I have only six months of experience in the ER, but they already put me in a COVID area which is kind of unsafe. A lot of people who have graduated with me [in 2019] have no experience but they are getting hired left and right to work in ICUs. For the hospitals to just hire them [without additional training], I think it means putting both the nurses and the patients in danger.
WSWS: Are there drug shortages at your hospitals?
Yes, we are running low on several drugs. In fact, we are already out of stock of some drugs because we are intubating so many people. Patients on ventilators get a lot of sedative and paralytic drugs. There are generally huge side effects to these medications.
We received emails from the hospitals informing us that we have run out of etomidate as well as fentanyl and propofol. Instead of the latter, we’ve started to use morphine. We are also very, very low on vecurionium [used as part of anesthesia] and other drugs, and we don’t know when we get new deliveries.
We’re even running out of IV [infusion] pumps [a medical device that delivers fluids such as medications into the body of a patient in precisely calculated amounts].
That’s very critical. You would think that’s basic and that the hospital would have adequate amounts. But it’s been getting difficult: there’s so much medication that should go through IV pumps but we just don’t have enough equipment.
When you have two critical patients, you have to ask: who needs this IV pump more? So yes, in some situations, critical patients are already not getting the medication and IV pumps they need.
Because of the shortage of IV pumps, they have also recently told us to do manual calculation for antibiotics which many patients receive for pneumonia. But that’s inaccurate.
In terms of vents in general, a lot of hospitals are running low on them. In my hospital, they’re reusing the tools for intubating patients.
Even though we are doing the best we can, we can easily make mistakes or overlook things. To be completely honest, because of the high volume of patients and the bad nurse-patient ratio and the general level of stress for the nurses and doctors, some things that we might have to pay attention to we dismiss because there is so much happening and there are not enough resources.
My hospital has still enough oxygen, but a colleague of mine works at a private hospital in Manhattan and they just ran out of oxygen. How is that possible in the richest country in the world? The hospital is actually part of a very wealthy foundation, Northwell Health.
What is going on America? We are not having the resources to provide safe care for both patients and providers. These things could have been easily preventable. If our government would have taken proper action starting in January all of this could have been preventable. Now, I’m afraid that our country is doomed for a while.
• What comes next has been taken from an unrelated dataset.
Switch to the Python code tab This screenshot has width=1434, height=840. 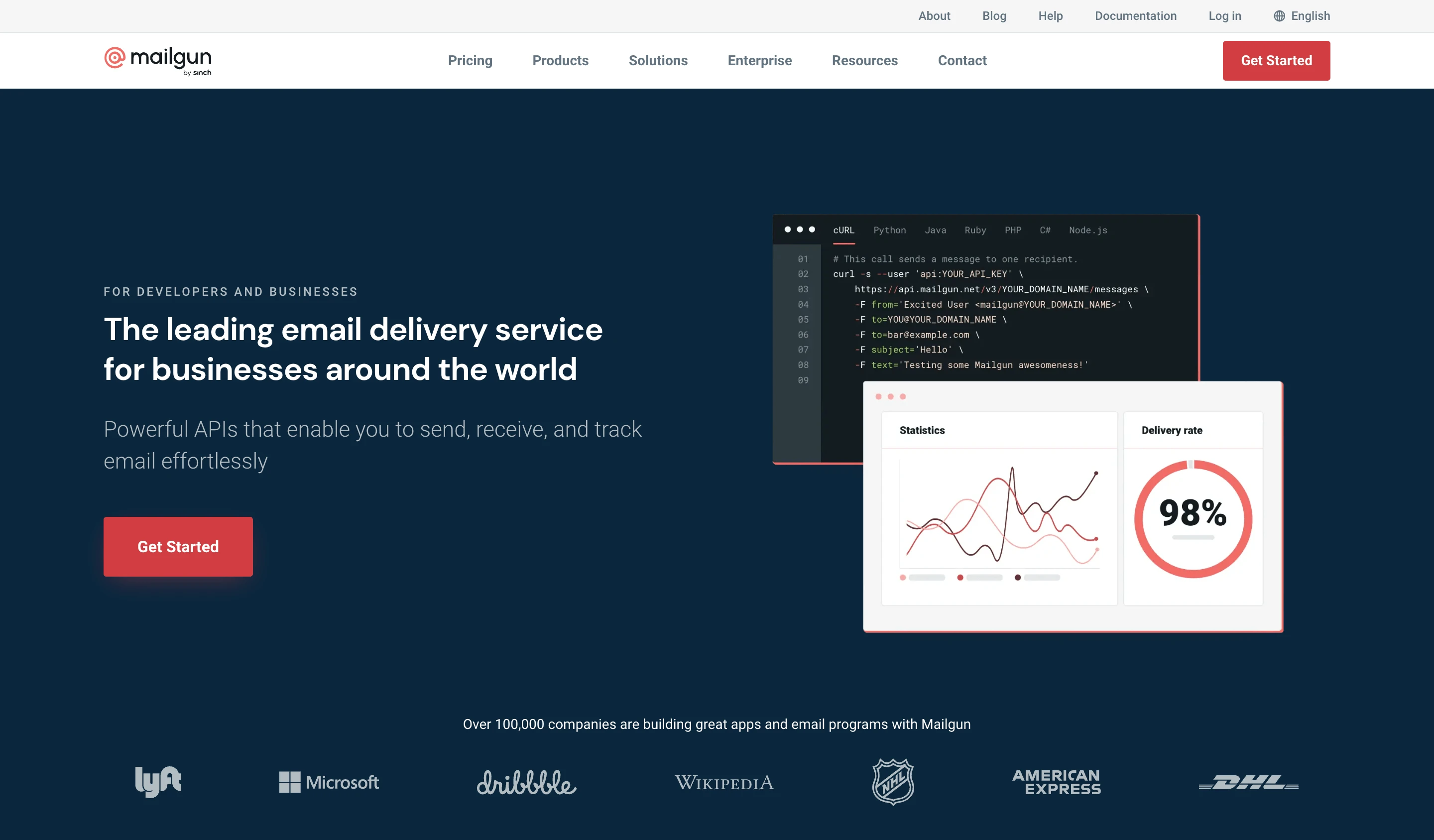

WSWS: Several media outlets have argued that the fact that African Americans and immigrants are disproportionately affected is a matter of “race.” In reality, however, this is above all bound up with poverty. The underlying diseases that make for a worse outcome of COVID-19 are diseases of poverty and very widespread in the US…
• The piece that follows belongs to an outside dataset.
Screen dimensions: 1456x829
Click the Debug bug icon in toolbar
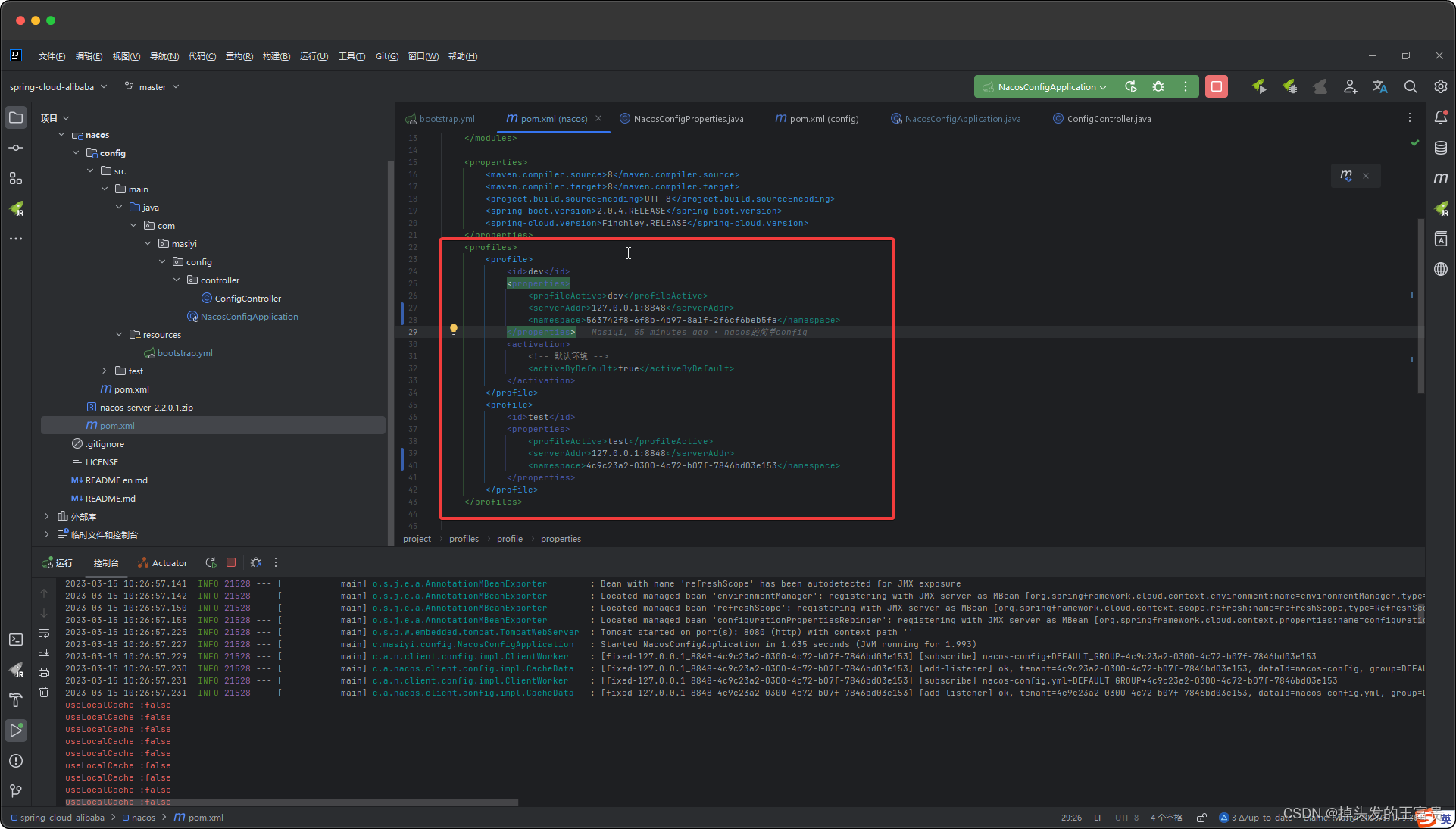click(1158, 87)
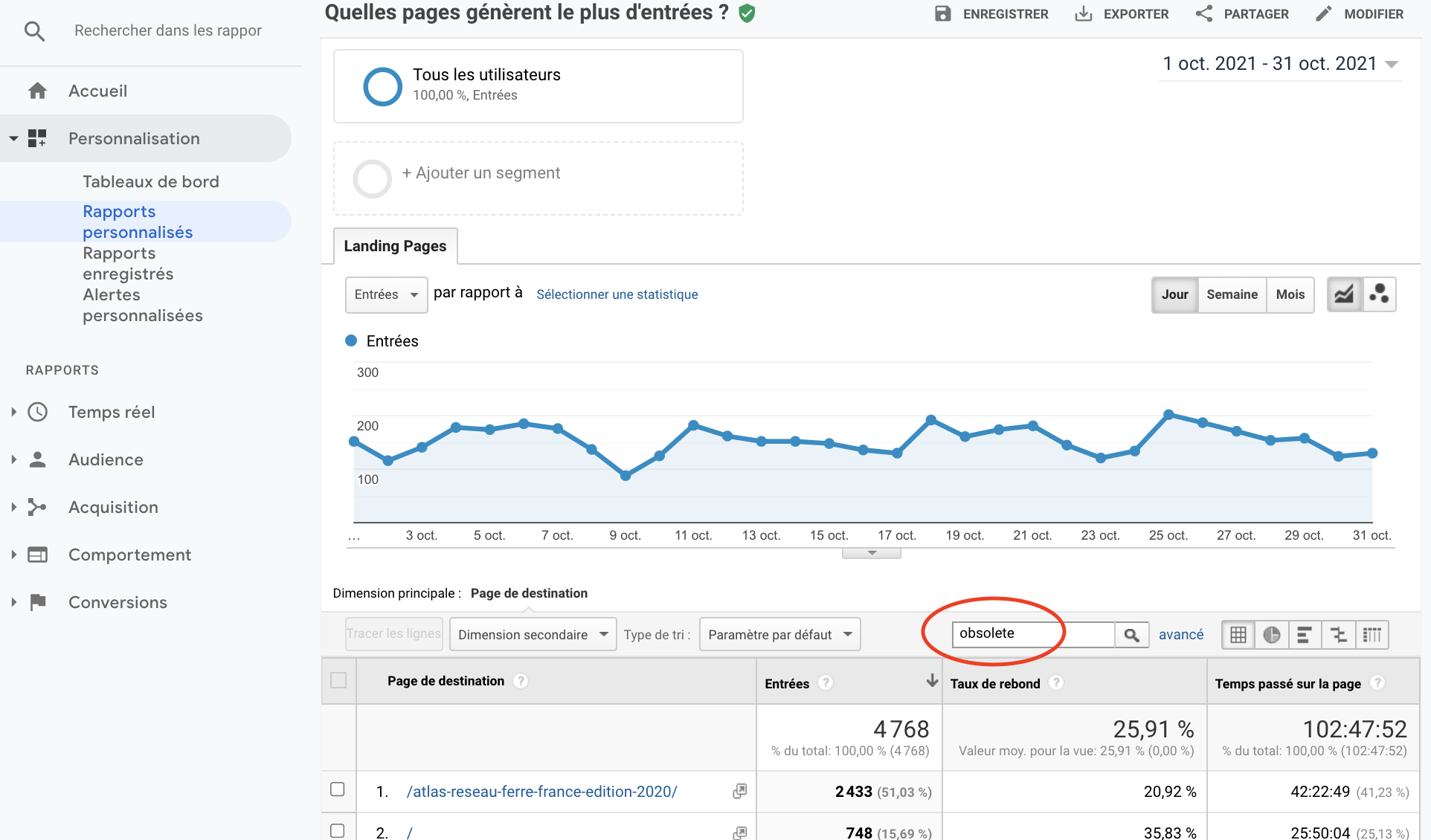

N: I agree with that 1,000 percent. I heard about these arguments about race. But a lot of times, people in the African American population already have high blood pressure, asthma, diabetes.
The Bronx actually has the highest rate of COVID cases per 1,000 in New York City [not counting Staten Island, which has a higher rate than the Bronx]. Then comes Queens, then Brooklyn and only then Manhattan. That tells you a lot about the poverty rate in New York and how each borough is fairing in terms of financial status.
People here are living in a community where many cannot practice social distancing. A lot of them are essential workers. They are working at grocery stores, are doing deliveries, etc. They still have to go out and work. They’re commuting. They’re all infecting each other.